My friend piped up with 'oh it's fine, my boys use the sofas to run and jump on' which they then proceeded to demonstrate, bouncing from one sofa to the other after I'd told my dd off and she just let them carry on while she chatted.

I also have another friend who doesn't care if her children swear. Not little swears either, things like fuck. I don't want mine picking that up.

I tend to try to see those friends without our children to be honest. I like them, and I like spending time with but I don't like spending time with them as parents so I don't!

I would try to see her outside of your home or see her on her own!

Peanutbutterandbananatoastie · 13/04/2021 08:57

I think you should be able to tell off other people’s kids personally. Although I very rarely have the guts to do it. Outside dates, play parks, cafes and soft play when they open. Find excuses for them not going to your house. If she asks directly tell her that you don’t want them trying to flood your bathroom (?!) again.

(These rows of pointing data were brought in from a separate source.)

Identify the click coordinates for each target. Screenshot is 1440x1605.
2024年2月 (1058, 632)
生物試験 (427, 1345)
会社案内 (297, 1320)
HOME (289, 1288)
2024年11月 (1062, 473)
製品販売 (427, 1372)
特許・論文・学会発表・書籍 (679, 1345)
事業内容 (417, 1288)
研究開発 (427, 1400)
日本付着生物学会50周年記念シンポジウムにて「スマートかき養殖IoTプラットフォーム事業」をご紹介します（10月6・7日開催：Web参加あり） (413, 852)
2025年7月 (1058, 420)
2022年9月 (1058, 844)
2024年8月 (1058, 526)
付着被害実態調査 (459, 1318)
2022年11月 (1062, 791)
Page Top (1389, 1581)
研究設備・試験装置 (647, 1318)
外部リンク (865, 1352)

Her parenting style is going to make it harder for her kids to make friends.

Crispina · 13/04/2021 08:59

I think they don't have much control over themselves under 3, but by 4 they should have some control over themselves if they are NT. How are they going to cope at school?

Peanutbutterandbananatoastie · 13/04/2021 09:02

As an aside, I don't think the children are being deliberately naughty. They have clearly not be shown or told not to behave in that way. How can you expect a child to know something if they have been never been told or shown?!

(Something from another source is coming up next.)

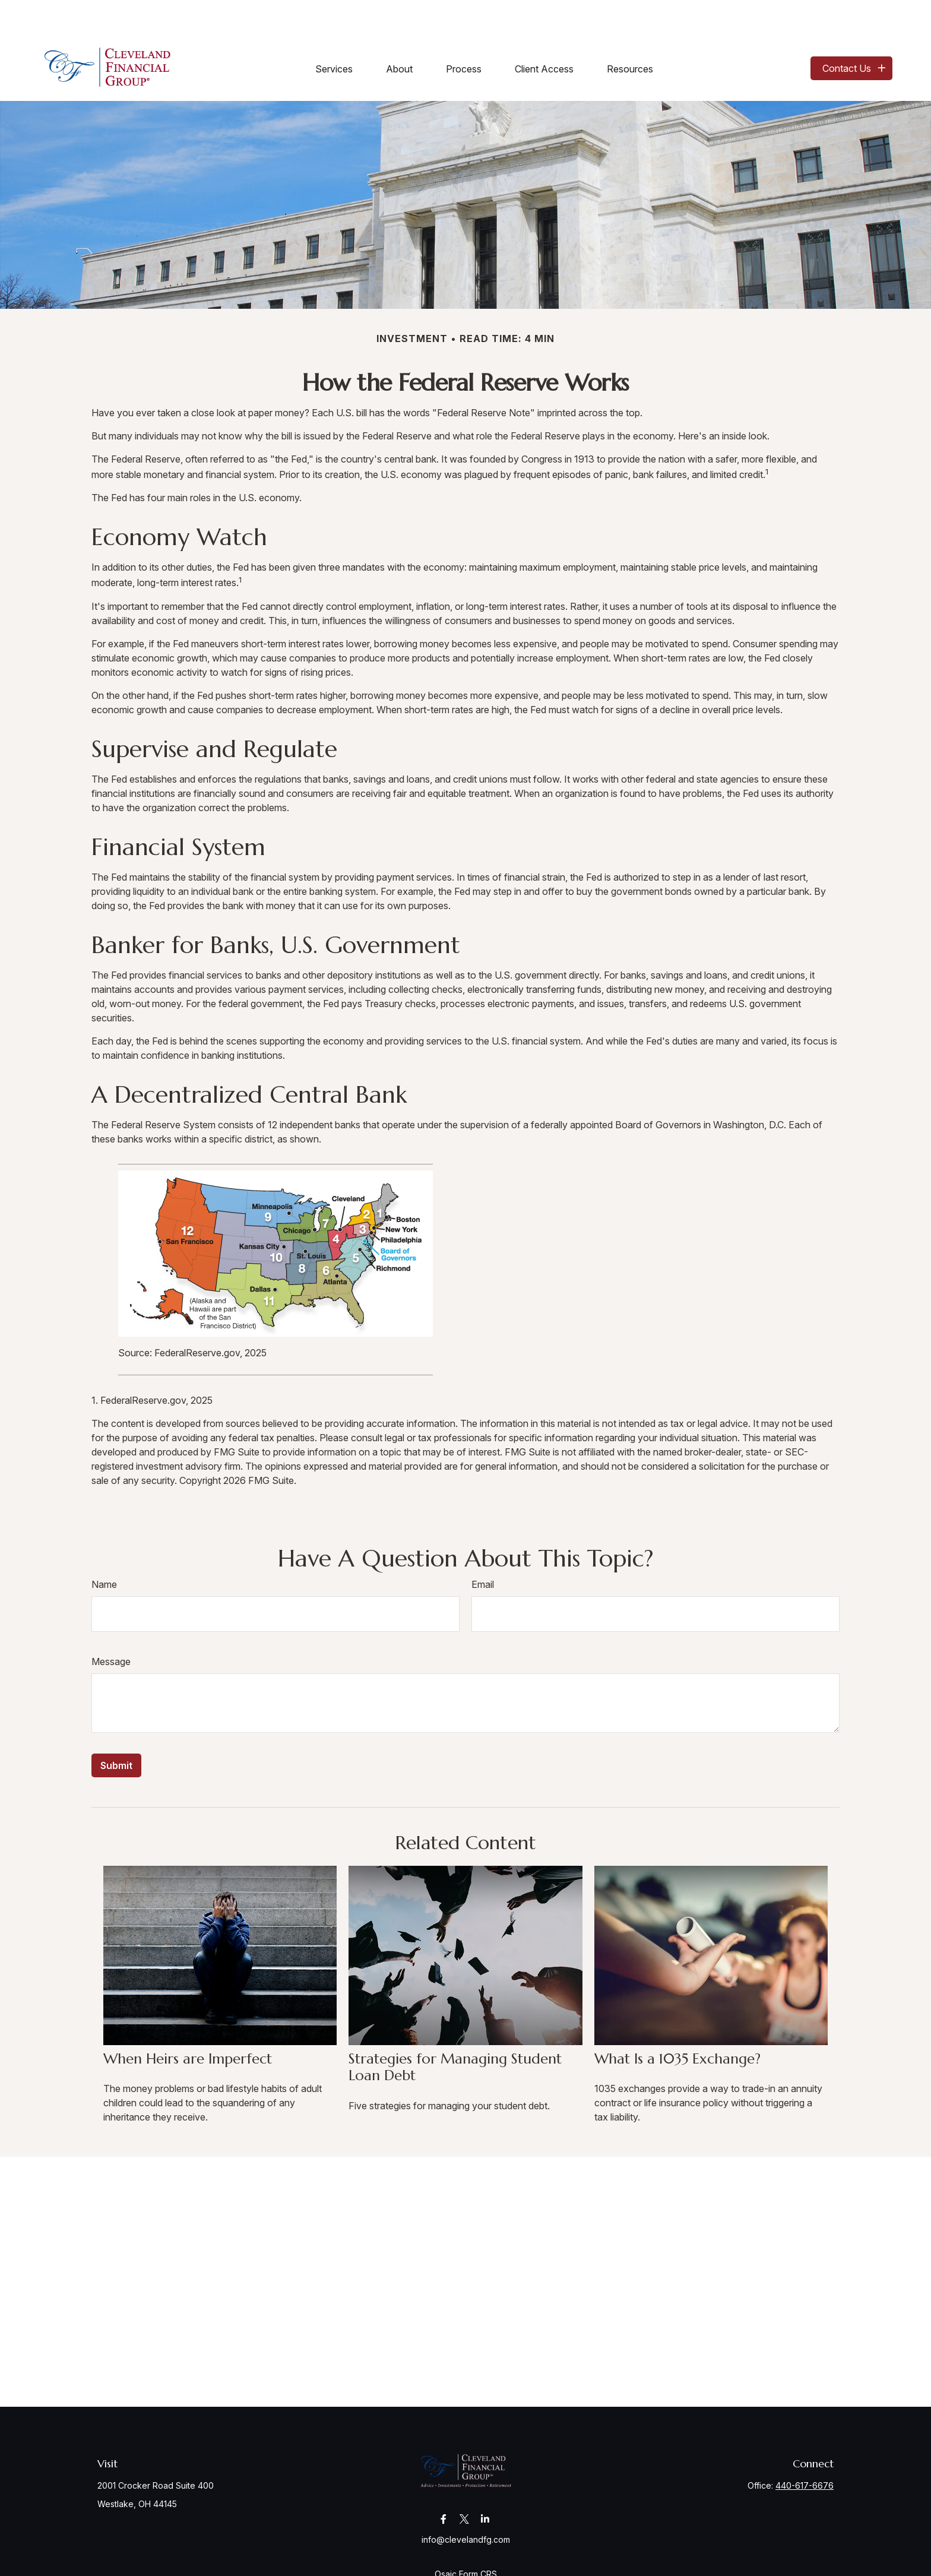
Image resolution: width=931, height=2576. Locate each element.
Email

Good point —I let my kids jump on the settee though so clearly I don’t know anything—

user1493413286 · 13/04/2021 09:04

Don’t invite her over and suggest you meet out every time. I’ve had this experience and I just don’t invite her to mine with kids as I don’t mind mess but things being broken or damaged beyond repair just isn’t fair.
On a lower level I’ve had to decide to let some things go (we don’t let the kids eat on the sofa and sometimes I’ll let that go when people come) and other times when kids have been jumping on the sofa I’ll say something along the lines of be careful, might not be a good idea to do that and the parent will get the hint or if I know them well I’ll say we tell DD off for that so she’ll her upset if she sees someone else doing it. Kids are quite good at policing this as they get older too, my DD tells her friends to take their shoes off!

Isit2021yetplease · 13/04/2021 09:26

Ok this is really useful thank you - I think I'll do as you say and avoid any invites to mine for the time being and deflect them where possible - and hopefully now things are starting to open up again it will be much easier to meet out and about at places (as opposed to just a walk which is all we've done for the past 6 months!). Last time we were properly in each others houses early last year the kids were younger so I let it slide a lot more, but as PP said, I do think at 4 years old they should be able to show self control - they're starting school in a matter of months.

I will probably be eating my words when my now-2 year old turns out to be a monster I can't control at 4 years old and regret ever congratulating myself I had sensible kids!